[Problem details] Rewrite the lines below, beginning with the line that contains "This screenshot has width=1133, height=606." and continuing through the line that contains "Click the ЧС". Keep every line, and raise each coordinate in the answers by 140.

START

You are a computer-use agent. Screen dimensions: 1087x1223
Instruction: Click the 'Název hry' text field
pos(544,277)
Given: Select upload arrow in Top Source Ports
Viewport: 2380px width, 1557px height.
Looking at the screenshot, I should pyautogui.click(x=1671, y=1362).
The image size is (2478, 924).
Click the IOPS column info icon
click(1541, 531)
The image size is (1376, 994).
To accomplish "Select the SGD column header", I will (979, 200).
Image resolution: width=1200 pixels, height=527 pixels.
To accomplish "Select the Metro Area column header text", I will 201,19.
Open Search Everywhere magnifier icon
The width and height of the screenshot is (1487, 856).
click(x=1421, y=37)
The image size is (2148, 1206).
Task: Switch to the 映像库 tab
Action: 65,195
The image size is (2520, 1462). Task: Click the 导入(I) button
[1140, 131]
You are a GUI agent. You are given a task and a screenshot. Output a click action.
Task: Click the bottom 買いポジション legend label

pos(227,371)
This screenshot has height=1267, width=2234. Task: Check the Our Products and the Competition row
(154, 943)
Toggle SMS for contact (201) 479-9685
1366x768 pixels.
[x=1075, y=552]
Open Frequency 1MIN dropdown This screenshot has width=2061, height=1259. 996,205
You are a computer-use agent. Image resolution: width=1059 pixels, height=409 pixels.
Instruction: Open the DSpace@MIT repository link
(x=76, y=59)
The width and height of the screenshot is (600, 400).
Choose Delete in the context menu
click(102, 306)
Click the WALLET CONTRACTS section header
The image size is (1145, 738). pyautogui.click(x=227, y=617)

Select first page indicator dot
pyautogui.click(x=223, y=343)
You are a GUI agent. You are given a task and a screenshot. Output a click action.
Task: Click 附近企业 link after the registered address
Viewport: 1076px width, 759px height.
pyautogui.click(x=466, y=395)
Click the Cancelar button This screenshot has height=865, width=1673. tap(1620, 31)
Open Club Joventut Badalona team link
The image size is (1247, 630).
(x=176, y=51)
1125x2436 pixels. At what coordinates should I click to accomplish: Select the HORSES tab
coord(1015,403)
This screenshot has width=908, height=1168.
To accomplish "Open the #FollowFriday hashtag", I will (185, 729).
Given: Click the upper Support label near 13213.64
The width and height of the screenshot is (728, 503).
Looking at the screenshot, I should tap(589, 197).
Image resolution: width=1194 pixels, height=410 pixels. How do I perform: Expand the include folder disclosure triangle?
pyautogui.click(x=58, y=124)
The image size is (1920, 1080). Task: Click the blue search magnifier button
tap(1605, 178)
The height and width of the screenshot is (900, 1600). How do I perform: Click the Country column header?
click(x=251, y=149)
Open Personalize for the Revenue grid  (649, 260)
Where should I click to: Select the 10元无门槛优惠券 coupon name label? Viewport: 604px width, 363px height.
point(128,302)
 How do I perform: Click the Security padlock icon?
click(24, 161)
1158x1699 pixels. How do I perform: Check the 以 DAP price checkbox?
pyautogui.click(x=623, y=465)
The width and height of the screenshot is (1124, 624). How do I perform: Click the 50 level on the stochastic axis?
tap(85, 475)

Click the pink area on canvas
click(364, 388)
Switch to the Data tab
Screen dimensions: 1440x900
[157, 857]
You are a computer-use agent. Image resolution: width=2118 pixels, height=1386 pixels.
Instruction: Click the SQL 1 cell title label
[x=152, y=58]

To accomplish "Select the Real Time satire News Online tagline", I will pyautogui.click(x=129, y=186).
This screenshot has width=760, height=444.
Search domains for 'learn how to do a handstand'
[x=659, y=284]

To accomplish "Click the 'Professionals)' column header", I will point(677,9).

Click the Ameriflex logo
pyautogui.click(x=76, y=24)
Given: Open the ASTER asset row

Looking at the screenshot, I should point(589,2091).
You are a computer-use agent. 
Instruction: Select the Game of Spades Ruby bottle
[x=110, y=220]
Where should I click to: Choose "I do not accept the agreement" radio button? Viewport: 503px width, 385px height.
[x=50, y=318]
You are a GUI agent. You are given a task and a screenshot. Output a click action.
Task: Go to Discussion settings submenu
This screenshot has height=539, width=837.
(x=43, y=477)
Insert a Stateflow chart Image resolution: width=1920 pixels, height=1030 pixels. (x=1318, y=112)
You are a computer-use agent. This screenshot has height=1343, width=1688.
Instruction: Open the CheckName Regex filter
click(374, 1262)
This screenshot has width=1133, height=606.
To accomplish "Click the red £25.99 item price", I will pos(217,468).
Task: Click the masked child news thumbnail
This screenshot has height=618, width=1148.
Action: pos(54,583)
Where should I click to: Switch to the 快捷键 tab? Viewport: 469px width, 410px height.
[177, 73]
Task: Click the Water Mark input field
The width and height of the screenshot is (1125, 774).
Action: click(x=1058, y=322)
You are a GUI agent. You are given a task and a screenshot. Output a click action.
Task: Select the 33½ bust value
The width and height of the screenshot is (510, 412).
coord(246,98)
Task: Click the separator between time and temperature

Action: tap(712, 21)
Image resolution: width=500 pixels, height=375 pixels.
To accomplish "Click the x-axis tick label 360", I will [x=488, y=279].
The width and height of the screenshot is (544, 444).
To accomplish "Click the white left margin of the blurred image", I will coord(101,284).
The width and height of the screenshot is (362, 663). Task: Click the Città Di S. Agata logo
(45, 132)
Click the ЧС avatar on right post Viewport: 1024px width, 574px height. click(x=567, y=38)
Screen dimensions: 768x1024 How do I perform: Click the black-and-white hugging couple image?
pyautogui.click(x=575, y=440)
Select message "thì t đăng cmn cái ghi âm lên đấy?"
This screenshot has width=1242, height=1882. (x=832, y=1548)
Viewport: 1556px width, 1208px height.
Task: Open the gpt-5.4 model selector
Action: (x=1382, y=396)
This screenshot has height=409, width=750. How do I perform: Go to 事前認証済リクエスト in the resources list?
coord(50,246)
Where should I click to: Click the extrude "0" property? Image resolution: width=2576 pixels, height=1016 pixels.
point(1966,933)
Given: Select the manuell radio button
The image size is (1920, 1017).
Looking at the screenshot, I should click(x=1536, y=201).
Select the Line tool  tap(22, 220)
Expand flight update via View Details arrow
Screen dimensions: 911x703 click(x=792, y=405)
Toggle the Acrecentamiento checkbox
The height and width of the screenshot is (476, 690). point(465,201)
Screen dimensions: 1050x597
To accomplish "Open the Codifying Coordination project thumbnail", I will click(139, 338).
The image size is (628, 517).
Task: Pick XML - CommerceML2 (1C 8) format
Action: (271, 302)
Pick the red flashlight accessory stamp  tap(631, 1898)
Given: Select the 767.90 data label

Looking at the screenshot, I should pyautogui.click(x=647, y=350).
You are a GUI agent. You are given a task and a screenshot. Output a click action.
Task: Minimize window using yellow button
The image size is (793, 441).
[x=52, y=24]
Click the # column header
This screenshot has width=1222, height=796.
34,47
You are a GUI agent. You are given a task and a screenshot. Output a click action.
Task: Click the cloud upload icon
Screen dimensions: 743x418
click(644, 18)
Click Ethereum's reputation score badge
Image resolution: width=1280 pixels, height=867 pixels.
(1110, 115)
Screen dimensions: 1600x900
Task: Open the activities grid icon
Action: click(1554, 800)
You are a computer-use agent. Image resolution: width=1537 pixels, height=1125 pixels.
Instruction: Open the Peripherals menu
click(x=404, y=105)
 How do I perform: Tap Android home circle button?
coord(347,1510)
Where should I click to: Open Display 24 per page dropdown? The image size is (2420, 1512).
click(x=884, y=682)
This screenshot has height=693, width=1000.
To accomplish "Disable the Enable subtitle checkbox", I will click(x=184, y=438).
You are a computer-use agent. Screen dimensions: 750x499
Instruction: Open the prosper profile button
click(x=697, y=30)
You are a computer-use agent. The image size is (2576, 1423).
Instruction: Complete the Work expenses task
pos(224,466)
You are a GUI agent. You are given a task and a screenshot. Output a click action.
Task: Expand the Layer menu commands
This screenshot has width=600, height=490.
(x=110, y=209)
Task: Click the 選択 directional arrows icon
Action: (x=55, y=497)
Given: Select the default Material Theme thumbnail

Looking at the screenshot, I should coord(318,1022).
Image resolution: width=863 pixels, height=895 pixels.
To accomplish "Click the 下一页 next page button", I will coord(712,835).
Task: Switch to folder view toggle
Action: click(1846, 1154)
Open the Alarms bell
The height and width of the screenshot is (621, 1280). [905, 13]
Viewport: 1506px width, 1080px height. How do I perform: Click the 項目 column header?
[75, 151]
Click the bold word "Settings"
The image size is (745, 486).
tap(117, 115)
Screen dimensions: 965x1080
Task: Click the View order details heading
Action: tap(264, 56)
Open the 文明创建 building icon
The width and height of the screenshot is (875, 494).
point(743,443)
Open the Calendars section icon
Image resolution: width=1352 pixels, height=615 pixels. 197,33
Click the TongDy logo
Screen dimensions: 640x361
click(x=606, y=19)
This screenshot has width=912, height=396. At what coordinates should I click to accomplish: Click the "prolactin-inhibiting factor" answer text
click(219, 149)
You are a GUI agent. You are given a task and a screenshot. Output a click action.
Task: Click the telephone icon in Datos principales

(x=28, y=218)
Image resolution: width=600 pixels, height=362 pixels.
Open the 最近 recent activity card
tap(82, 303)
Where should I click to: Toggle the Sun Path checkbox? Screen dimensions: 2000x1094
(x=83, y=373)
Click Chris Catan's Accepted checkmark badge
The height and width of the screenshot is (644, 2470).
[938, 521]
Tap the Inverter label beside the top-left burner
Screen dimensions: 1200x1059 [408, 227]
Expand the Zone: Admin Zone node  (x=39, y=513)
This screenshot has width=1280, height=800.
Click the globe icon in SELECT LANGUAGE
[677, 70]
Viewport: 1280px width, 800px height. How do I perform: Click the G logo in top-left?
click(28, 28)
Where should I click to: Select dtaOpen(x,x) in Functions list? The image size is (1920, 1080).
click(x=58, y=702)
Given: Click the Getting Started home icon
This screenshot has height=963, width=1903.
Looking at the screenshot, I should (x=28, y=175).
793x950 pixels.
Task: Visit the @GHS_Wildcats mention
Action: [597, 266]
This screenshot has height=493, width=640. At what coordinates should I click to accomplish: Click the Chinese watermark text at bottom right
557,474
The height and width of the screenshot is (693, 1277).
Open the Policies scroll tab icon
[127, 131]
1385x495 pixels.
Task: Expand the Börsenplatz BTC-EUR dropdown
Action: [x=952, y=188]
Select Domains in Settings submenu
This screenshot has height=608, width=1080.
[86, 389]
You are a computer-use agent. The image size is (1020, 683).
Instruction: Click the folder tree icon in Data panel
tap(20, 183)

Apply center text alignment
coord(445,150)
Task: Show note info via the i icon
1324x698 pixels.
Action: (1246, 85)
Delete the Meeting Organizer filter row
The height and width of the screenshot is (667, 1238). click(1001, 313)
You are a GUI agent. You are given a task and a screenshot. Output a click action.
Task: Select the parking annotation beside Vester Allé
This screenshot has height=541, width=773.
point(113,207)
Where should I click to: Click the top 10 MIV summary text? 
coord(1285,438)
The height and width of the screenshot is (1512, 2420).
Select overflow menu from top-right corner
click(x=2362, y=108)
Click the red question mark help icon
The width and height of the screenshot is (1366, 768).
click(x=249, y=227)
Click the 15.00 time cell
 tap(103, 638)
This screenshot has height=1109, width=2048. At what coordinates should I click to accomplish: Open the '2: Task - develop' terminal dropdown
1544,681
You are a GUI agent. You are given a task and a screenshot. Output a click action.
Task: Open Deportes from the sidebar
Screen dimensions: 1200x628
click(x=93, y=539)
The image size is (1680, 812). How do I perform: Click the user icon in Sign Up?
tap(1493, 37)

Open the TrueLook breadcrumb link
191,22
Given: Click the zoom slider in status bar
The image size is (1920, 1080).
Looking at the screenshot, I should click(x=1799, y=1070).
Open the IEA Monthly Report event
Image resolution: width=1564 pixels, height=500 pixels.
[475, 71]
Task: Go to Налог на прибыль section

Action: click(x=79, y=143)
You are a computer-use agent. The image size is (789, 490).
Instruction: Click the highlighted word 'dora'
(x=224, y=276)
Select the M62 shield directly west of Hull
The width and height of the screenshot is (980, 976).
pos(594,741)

END

[Exercise output]
This screenshot has width=1133, height=606.
To accomplish "Click the red £25.99 item price", I will pos(357,608).
Task: Click the masked child news thumbnail
This screenshot has height=618, width=1148.
Action: pos(194,723)
Where should I click to: Switch to the 快捷键 tab? Viewport: 469px width, 410px height.
[317, 213]
Task: Click the Water Mark input field
The width and height of the screenshot is (1125, 774).
Action: click(x=1198, y=462)
You are a GUI agent. You are given a task and a screenshot. Output a click action.
Task: Select the 33½ bust value
The width and height of the screenshot is (510, 412).
coord(386,238)
Task: Click the separator between time and temperature

Action: tap(852, 161)
Image resolution: width=500 pixels, height=375 pixels.
To accomplish "Click the x-axis tick label 360", I will [x=628, y=419].
The width and height of the screenshot is (544, 444).
To accomplish "Click the white left margin of the blurred image", I will coord(241,424).
The width and height of the screenshot is (362, 663). Task: Click the Città Di S. Agata logo
(185, 272)
Click the ЧС avatar on right post Viewport: 1024px width, 574px height. click(x=707, y=178)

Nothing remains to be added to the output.